_Your task_
In the listing below, find every line that contains the word "with" and copy each of those lines.

[Target pointing data]
==================================================

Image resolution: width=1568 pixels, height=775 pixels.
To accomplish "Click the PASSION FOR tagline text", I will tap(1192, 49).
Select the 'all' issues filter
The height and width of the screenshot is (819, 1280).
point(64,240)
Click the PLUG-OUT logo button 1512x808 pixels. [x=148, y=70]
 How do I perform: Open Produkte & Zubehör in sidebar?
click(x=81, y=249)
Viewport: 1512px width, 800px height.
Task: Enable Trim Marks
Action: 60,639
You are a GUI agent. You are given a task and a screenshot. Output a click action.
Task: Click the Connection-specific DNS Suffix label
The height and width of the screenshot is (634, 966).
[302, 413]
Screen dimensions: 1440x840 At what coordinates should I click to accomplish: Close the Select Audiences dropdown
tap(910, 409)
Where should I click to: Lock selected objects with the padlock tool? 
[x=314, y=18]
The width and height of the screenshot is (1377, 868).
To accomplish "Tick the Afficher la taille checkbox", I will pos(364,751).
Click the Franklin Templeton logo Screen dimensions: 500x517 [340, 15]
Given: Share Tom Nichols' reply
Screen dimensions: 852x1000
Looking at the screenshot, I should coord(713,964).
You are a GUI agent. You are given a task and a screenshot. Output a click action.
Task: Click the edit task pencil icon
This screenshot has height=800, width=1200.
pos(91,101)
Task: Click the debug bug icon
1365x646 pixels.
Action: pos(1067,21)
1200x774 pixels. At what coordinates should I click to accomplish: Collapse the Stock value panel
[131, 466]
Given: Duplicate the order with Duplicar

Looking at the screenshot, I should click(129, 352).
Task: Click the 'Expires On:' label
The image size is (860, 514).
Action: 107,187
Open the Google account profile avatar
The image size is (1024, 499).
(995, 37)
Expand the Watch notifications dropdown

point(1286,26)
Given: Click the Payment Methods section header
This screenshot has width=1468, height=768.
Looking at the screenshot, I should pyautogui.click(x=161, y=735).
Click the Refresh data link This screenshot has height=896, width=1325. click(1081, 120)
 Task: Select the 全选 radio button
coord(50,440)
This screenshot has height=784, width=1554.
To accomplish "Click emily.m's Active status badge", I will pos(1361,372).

==================================================

_Completed task_
Where should I click to: Lock selected objects with the padlock tool? 
Given: Duplicate the order with Duplicar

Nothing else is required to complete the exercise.